Na ação, Maluf era acusado de falsidade ideológica e de crime de responsabilidade contra a administração pública

Agência Brasil |

O ministro Joaquim Barbosa, do Supremo Tribunal Federal (STF), extinguiu a punibilidade do deputado federal Paulo Maluf (PP-SP) e do ex-prefeito de São Paulo Celso Pitta em uma ação penal relativa a superfaturamento de obras. O Código Penal reduz à metade o prazo prescricional no caso de o réu ter mais de 70 anos, caso de Maluf. Já Celso Pitta morreu em 2009.

Na ação, os réus são acusados de falsidade ideológica e de crime de responsabilidade contra a administração pública, que tem prazo prescricional de 12 e oito anos, respectivamente. No caso de Maluf, os prazos caíram para seis e quatro anos devido à sua idade.
“Assim, como a denúncia foi recebida em 12 de março de 2002, é imperioso reconhecer a extinção da punibilidade do réu Paulo Salim Maluf, pela prescrição, ocorrida em 2006 [crime de responsabilidade] e em 2008 [falsidade ideológica]”, explicou o ministro.

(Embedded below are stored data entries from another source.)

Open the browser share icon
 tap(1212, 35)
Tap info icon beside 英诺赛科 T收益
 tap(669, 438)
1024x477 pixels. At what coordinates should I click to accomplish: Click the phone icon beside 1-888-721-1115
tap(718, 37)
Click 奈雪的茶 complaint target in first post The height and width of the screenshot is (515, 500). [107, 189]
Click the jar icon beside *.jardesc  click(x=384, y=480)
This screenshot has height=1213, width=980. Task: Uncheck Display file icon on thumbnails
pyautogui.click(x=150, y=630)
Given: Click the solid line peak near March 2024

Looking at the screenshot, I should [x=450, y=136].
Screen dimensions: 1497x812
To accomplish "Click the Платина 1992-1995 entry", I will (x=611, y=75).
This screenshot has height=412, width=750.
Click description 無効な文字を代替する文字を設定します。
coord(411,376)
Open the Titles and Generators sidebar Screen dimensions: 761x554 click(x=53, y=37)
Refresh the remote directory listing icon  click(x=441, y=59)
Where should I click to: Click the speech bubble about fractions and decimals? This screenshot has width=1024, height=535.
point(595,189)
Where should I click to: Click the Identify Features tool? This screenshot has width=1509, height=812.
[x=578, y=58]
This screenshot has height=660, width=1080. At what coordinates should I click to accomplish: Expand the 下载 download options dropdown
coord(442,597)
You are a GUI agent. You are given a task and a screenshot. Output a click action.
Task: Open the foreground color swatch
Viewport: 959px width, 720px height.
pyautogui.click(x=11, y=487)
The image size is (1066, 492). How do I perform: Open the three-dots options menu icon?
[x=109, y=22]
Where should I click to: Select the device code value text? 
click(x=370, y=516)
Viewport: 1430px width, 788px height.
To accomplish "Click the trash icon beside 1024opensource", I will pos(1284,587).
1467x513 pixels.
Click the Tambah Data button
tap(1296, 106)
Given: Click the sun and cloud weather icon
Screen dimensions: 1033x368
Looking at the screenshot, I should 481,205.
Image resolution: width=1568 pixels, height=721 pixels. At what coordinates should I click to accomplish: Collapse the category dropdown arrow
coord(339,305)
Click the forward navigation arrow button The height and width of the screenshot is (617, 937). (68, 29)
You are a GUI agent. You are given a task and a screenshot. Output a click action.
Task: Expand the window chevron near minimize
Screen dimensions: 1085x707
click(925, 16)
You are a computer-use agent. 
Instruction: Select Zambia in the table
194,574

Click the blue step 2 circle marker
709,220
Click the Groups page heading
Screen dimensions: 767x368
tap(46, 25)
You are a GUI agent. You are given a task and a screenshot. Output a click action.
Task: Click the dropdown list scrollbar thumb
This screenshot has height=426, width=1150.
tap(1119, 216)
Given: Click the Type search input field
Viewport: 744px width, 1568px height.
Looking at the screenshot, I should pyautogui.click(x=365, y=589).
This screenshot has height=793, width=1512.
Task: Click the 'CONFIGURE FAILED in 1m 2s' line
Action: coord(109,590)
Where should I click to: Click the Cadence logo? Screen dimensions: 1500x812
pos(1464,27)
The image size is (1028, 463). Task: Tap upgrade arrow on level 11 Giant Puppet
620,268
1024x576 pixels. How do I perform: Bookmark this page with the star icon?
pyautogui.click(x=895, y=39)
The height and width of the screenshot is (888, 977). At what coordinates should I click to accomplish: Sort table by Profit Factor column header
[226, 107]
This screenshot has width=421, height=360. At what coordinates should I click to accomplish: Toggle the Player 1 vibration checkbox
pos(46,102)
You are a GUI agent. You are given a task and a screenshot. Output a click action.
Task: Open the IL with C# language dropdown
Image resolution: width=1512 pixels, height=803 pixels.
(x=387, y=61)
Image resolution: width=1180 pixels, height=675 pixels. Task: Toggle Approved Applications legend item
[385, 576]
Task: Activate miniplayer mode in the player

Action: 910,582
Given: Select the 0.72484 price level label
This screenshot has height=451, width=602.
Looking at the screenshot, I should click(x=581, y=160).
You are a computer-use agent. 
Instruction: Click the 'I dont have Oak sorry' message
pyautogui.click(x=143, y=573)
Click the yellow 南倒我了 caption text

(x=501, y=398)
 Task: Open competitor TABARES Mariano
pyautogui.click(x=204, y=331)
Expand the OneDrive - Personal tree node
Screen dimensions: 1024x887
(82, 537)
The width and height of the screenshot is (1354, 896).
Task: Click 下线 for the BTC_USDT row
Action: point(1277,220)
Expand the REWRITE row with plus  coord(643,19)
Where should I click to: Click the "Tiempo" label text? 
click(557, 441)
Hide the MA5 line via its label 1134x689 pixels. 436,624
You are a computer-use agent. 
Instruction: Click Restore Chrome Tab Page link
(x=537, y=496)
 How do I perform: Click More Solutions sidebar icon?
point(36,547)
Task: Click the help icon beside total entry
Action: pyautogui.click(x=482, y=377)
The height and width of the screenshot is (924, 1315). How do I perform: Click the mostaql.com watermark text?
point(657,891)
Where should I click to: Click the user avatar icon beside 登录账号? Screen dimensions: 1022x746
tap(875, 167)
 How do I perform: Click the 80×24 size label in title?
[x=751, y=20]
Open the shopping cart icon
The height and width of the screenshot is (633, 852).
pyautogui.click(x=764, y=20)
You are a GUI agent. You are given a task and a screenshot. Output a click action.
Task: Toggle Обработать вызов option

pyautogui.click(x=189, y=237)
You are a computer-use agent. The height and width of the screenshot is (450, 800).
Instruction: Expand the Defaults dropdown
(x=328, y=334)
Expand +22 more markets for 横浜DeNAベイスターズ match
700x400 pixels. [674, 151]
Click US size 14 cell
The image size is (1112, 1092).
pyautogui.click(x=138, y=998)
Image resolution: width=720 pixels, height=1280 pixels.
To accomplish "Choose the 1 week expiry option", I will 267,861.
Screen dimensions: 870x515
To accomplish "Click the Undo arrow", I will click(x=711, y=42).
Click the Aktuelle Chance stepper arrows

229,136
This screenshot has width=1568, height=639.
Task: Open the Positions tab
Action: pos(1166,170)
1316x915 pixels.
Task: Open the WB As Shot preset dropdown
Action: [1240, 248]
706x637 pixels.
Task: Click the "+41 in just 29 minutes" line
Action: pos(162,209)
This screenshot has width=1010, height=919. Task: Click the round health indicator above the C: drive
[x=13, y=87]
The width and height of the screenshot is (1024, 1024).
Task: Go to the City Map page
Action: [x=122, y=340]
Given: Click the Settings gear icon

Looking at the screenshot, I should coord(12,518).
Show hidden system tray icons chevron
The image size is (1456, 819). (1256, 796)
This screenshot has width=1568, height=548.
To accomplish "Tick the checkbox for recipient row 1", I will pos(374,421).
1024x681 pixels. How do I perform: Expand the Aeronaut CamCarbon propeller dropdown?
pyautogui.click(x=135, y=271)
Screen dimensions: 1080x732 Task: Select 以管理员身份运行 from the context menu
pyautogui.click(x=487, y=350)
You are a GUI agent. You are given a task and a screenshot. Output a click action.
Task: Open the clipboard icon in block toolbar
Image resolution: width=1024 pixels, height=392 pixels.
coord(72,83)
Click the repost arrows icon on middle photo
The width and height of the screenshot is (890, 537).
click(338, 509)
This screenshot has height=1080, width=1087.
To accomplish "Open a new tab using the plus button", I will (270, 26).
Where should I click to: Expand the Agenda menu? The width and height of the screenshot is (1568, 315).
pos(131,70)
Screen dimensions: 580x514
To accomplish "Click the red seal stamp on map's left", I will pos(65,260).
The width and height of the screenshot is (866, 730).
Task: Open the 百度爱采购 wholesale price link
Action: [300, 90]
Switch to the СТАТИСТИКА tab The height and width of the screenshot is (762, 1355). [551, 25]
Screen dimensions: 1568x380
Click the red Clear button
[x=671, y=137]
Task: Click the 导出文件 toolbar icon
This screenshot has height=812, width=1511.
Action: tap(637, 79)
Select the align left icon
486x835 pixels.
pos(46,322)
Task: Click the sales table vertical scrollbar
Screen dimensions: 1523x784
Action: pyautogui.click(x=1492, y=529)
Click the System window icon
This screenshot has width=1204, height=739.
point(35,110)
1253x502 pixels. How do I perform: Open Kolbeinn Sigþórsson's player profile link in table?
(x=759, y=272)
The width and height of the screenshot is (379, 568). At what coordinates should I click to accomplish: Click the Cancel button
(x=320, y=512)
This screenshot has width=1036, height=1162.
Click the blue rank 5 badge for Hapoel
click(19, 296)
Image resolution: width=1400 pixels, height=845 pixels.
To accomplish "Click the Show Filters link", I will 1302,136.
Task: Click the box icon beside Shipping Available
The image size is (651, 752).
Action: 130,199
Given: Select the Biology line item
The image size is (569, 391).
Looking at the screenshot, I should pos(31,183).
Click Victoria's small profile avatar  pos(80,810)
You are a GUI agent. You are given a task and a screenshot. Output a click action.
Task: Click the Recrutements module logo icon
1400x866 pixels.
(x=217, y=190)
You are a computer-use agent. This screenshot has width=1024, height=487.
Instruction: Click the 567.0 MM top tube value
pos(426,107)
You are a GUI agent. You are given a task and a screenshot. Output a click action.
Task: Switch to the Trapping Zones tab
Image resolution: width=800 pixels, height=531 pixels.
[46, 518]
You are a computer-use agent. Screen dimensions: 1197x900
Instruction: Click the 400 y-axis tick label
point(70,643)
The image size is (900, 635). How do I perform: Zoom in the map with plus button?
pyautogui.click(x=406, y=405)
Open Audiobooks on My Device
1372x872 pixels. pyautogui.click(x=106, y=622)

Segundo o STF, a ação dizia respeito à criação de créditos adicionais suplementares na prefeitura de São Paulo no valor de R$ 1,8 bilhão, em 1996, quando Maluf era prefeito e Celso Pitta o secretário de Finanças. Eles teriam simulado excesso de arrecadação e destinado o superávit para a Secretaria de Vias Públicas. Estima-se que a prefeitura teve um déficit de R$ 1,2 bilhão no referido ano.

Também era réu, na ação penal que tramitava no STF, José Antônio de Freitas, que assumiu a Secretaria de Finanças no lugar de Celso Pitta. Como ele não possui prerrogativa de foro, Joaquim Barbosa determinou que o caso seja analisado pela Justiça de São Paulo.